EXERCISE DESCRIPTION >> Produce an exact copy of the first line of the data below and each line after it, please, up to and including the one with "Viewport: 570px width, 292px height.".
====== MATERIAL SUPPLIED
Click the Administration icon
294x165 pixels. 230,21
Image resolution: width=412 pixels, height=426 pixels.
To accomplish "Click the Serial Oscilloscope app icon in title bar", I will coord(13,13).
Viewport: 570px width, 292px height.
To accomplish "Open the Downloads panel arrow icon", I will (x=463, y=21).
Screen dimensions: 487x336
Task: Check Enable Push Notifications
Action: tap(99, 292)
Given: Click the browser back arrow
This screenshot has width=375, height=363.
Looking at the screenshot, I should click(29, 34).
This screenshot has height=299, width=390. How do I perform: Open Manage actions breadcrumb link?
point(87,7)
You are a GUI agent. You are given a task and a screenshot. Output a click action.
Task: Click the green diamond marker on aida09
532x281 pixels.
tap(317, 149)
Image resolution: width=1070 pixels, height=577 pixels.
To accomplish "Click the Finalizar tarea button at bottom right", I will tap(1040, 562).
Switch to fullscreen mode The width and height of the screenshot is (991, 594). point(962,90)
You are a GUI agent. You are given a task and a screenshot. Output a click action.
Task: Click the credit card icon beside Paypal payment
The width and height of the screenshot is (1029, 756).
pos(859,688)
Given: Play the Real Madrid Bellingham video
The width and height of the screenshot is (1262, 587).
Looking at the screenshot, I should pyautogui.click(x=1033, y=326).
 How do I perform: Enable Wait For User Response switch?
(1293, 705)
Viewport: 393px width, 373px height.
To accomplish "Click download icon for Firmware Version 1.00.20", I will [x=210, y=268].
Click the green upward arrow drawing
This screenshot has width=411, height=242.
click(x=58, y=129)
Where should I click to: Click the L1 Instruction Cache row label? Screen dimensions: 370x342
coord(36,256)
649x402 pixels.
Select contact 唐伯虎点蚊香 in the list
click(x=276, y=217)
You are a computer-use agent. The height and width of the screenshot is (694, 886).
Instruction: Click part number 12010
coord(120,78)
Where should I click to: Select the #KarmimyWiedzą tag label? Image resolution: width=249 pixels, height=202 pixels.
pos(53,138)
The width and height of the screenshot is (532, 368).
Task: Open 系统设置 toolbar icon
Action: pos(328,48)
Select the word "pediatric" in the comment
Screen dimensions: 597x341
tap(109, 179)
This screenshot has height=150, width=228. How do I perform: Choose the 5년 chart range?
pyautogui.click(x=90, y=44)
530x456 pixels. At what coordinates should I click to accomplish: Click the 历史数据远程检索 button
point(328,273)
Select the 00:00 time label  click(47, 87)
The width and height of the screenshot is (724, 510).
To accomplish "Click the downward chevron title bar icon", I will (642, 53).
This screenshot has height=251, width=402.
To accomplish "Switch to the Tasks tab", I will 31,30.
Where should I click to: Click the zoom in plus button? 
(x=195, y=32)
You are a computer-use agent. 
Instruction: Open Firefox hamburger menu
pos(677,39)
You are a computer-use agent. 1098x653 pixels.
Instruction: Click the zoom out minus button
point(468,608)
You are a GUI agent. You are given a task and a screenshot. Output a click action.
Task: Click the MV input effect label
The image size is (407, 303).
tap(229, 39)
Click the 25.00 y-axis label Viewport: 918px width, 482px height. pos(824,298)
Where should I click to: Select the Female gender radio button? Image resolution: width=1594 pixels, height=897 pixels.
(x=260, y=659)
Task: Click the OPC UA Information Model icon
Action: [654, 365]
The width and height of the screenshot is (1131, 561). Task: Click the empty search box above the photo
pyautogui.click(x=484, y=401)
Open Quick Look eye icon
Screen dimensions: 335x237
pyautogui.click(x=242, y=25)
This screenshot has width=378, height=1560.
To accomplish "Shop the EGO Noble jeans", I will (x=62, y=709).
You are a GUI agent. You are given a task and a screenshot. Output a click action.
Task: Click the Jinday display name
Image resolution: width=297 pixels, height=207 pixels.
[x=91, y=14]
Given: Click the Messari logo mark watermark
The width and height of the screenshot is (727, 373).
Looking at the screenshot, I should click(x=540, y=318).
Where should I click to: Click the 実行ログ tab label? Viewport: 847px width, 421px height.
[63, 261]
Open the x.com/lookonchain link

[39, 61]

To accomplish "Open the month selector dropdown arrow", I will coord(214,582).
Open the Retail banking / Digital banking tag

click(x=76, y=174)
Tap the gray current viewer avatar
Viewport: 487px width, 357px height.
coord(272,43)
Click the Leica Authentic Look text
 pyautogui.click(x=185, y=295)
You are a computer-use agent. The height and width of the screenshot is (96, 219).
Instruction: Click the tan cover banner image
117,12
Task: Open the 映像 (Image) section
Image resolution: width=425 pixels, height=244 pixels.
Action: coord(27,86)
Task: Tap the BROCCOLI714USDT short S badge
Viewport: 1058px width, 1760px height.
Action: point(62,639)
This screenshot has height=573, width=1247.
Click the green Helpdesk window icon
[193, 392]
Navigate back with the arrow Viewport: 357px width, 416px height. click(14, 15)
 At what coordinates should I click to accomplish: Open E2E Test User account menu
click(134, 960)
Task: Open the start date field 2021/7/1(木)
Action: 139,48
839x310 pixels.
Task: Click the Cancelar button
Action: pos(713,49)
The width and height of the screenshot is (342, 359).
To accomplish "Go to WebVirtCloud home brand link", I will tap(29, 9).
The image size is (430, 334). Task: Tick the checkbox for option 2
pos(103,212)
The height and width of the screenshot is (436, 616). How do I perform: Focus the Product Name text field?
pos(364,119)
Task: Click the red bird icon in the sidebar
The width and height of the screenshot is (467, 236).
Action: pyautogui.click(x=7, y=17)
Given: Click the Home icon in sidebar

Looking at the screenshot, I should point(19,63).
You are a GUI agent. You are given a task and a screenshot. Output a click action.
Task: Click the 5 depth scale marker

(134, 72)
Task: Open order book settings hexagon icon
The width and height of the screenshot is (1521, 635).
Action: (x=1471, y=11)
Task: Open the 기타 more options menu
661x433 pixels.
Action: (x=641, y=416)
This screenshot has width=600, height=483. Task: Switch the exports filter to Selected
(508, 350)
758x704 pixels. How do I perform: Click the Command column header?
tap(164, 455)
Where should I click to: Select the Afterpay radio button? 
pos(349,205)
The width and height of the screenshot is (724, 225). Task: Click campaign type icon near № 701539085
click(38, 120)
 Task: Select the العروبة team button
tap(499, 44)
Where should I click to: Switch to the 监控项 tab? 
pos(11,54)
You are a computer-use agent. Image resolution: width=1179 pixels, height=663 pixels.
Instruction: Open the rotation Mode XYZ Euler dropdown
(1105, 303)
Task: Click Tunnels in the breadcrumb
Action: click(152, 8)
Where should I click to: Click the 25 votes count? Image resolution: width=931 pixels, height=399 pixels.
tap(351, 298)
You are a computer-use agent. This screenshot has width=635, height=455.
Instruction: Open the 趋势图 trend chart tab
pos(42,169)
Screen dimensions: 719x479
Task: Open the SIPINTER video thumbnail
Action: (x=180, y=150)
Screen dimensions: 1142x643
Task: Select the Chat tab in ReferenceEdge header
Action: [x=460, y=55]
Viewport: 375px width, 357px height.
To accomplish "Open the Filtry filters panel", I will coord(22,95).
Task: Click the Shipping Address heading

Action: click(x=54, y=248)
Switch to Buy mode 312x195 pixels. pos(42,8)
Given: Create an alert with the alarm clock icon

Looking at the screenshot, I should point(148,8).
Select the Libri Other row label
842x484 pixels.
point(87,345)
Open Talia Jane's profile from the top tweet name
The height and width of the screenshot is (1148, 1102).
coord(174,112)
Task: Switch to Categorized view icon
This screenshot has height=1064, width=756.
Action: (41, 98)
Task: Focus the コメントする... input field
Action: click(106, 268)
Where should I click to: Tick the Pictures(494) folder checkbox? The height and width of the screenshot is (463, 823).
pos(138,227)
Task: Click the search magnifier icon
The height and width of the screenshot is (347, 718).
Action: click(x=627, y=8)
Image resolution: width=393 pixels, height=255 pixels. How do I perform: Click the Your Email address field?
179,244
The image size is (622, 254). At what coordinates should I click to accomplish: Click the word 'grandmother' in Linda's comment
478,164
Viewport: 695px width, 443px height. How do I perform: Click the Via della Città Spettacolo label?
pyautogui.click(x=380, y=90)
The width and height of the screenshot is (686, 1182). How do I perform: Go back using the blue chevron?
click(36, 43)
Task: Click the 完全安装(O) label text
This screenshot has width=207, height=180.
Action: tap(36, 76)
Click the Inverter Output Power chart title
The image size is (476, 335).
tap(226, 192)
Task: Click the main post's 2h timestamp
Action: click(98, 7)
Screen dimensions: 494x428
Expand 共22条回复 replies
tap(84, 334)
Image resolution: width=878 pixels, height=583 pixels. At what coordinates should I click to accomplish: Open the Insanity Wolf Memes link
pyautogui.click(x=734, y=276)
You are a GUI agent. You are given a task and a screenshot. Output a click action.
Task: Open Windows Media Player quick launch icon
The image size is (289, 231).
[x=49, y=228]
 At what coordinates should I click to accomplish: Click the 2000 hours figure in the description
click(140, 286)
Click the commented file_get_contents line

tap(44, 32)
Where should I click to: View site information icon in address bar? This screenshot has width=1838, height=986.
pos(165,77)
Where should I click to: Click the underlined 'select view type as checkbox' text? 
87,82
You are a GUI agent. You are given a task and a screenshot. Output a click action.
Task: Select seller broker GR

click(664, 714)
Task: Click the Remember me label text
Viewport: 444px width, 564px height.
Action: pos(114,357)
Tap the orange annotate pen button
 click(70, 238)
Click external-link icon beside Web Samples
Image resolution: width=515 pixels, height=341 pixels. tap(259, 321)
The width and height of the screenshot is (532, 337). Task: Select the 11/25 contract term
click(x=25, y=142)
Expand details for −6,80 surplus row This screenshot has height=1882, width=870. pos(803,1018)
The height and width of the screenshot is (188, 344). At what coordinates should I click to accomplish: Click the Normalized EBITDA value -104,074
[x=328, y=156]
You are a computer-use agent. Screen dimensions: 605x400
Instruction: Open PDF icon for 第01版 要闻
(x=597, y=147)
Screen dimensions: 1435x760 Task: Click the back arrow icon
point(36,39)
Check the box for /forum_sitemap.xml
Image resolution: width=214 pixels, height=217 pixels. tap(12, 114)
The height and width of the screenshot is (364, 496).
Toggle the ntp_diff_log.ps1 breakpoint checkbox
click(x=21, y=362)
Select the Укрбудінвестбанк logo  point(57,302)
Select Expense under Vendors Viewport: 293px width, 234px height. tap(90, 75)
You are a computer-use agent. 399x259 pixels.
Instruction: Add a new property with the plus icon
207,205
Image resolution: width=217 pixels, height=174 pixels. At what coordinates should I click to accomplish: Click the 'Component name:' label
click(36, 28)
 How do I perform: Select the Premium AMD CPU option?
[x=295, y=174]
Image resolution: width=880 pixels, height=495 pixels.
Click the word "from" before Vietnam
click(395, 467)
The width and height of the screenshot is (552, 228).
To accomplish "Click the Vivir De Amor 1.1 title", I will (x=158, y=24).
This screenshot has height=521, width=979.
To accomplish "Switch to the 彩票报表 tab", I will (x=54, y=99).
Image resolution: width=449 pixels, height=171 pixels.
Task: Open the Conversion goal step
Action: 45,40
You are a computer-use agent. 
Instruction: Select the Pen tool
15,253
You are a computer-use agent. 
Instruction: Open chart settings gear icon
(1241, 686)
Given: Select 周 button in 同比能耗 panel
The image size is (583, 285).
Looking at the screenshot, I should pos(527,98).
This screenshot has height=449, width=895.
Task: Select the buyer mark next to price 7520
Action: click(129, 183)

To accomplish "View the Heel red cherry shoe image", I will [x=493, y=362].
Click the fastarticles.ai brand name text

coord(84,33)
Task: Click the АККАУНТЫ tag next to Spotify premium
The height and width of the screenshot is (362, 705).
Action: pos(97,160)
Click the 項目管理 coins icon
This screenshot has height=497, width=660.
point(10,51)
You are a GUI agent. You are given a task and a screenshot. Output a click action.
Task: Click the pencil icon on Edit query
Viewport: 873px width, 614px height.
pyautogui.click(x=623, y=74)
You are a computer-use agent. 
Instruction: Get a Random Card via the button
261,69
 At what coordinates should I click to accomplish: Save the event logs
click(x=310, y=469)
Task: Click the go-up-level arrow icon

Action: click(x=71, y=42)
============
WRITTEN RESPONSE >>
Click the Administration icon
294x165 pixels. 230,21
Image resolution: width=412 pixels, height=426 pixels.
To accomplish "Click the Serial Oscilloscope app icon in title bar", I will coord(13,13).
Viewport: 570px width, 292px height.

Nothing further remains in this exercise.